**YOUR OBJECTIVE**
When you reach the line with "Viewport: 873px width, 598px height.", transcribe it and each line after it through the last one below, exactly. Pictures stay out.

(Pixel coordinate grounding data)
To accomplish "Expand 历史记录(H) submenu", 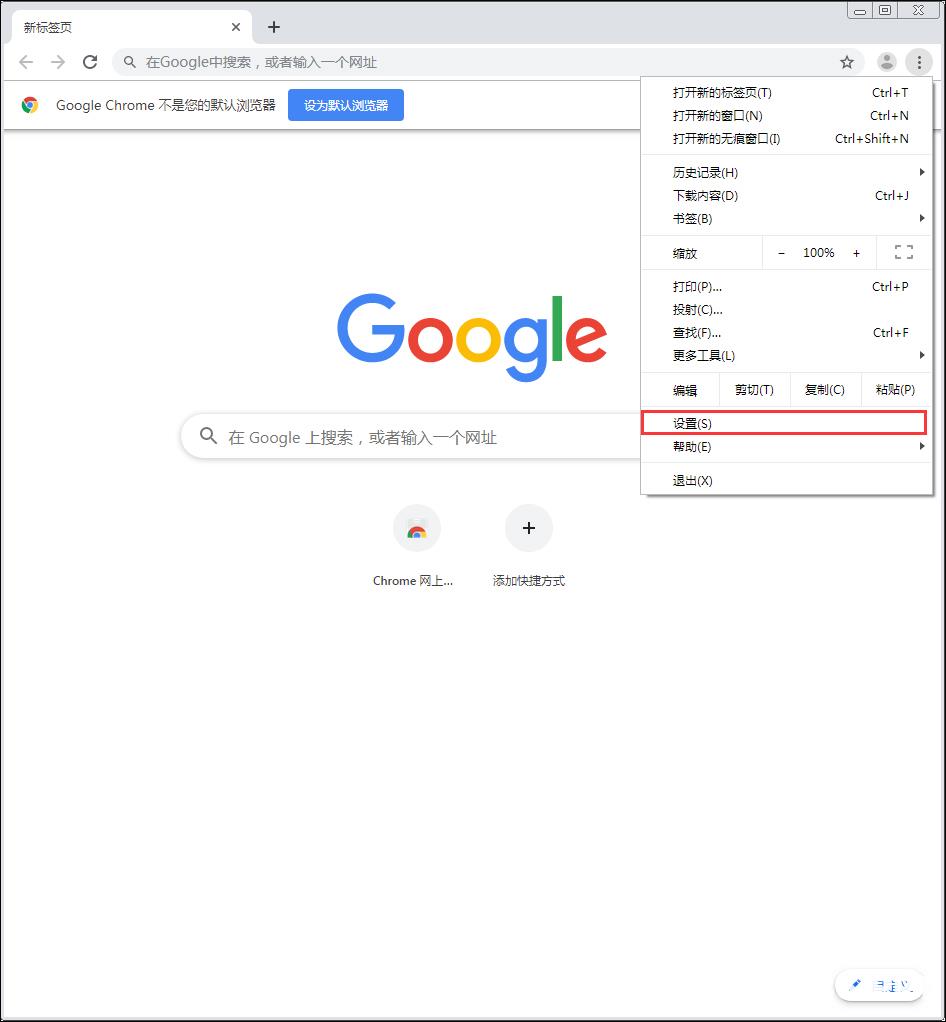I will 786,173.
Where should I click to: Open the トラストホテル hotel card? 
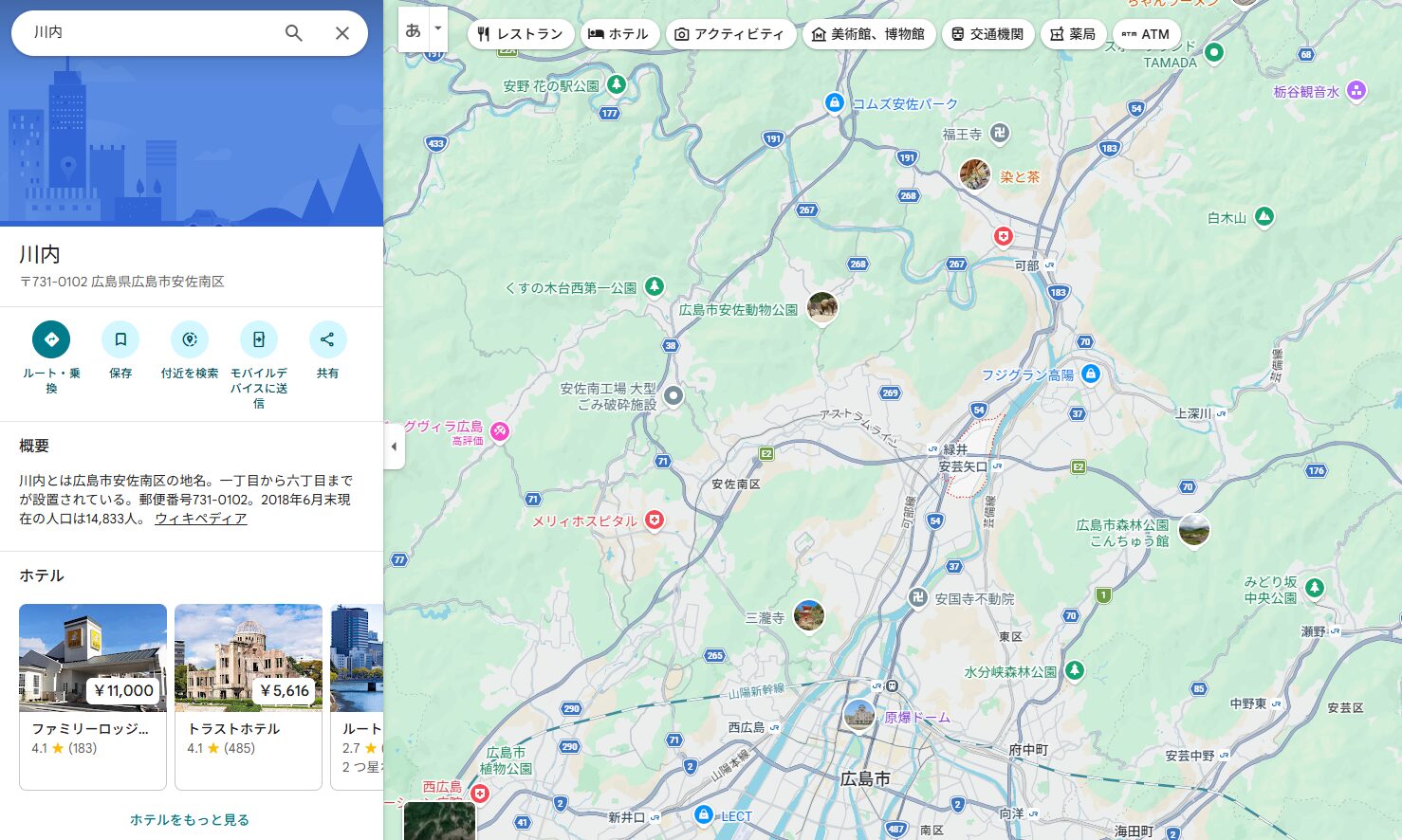point(249,696)
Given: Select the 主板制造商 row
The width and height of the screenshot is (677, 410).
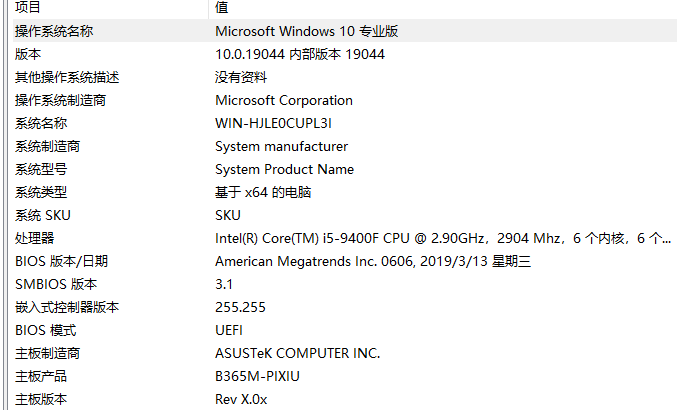Looking at the screenshot, I should tap(47, 353).
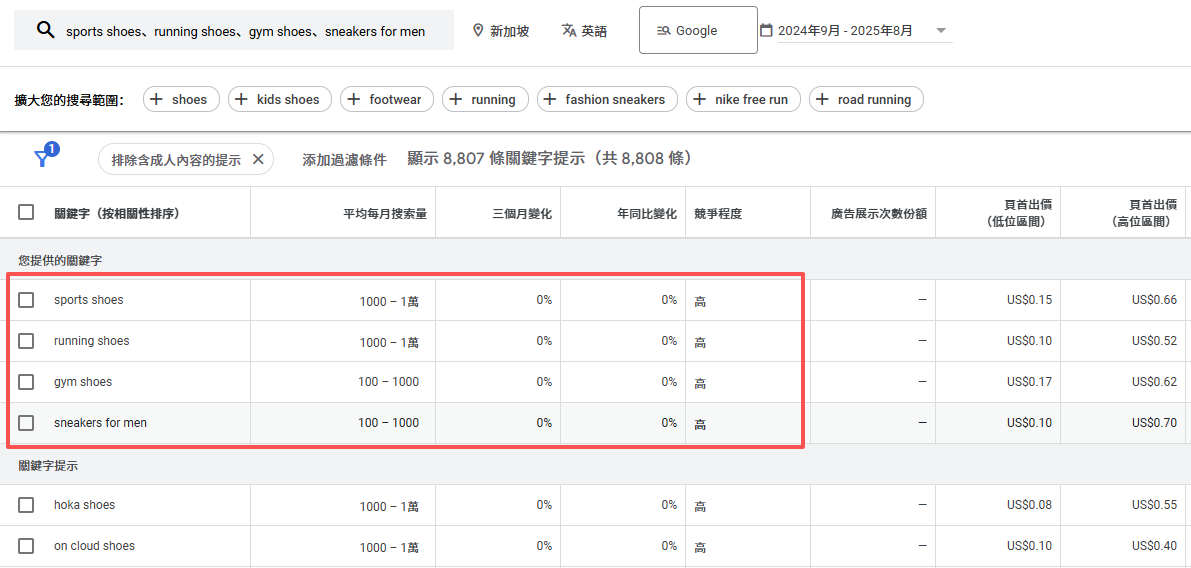
Task: Expand the date range dropdown arrow
Action: click(940, 30)
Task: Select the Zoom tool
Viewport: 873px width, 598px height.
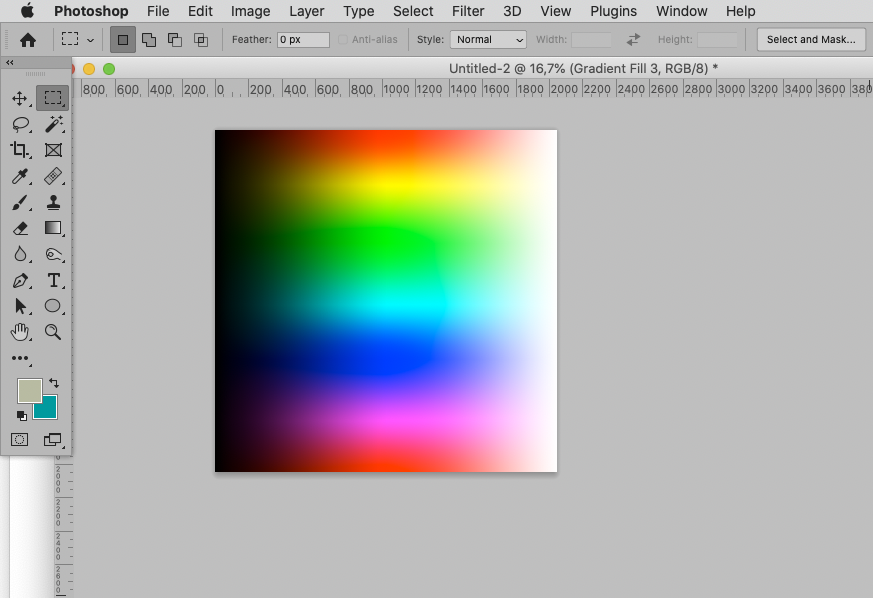Action: 53,332
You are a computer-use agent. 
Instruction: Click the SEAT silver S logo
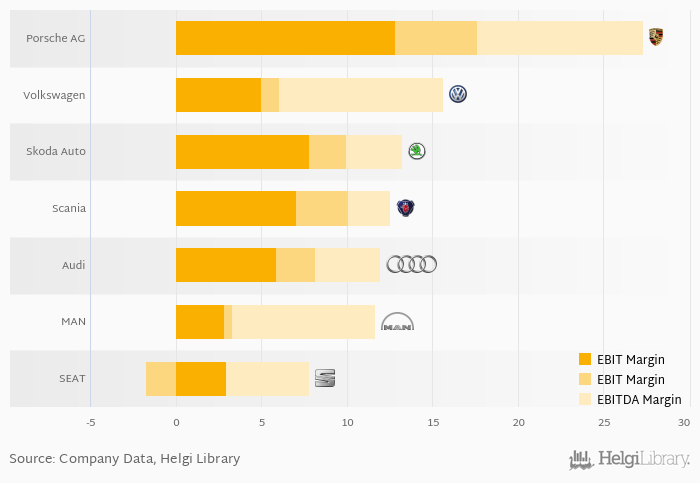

**ANSWER FOR THIS EXERCISE**
Viewport: 873px width, 598px height.
Action: 53,332
You are a computer-use agent. 
Instruction: Click the SEAT silver S logo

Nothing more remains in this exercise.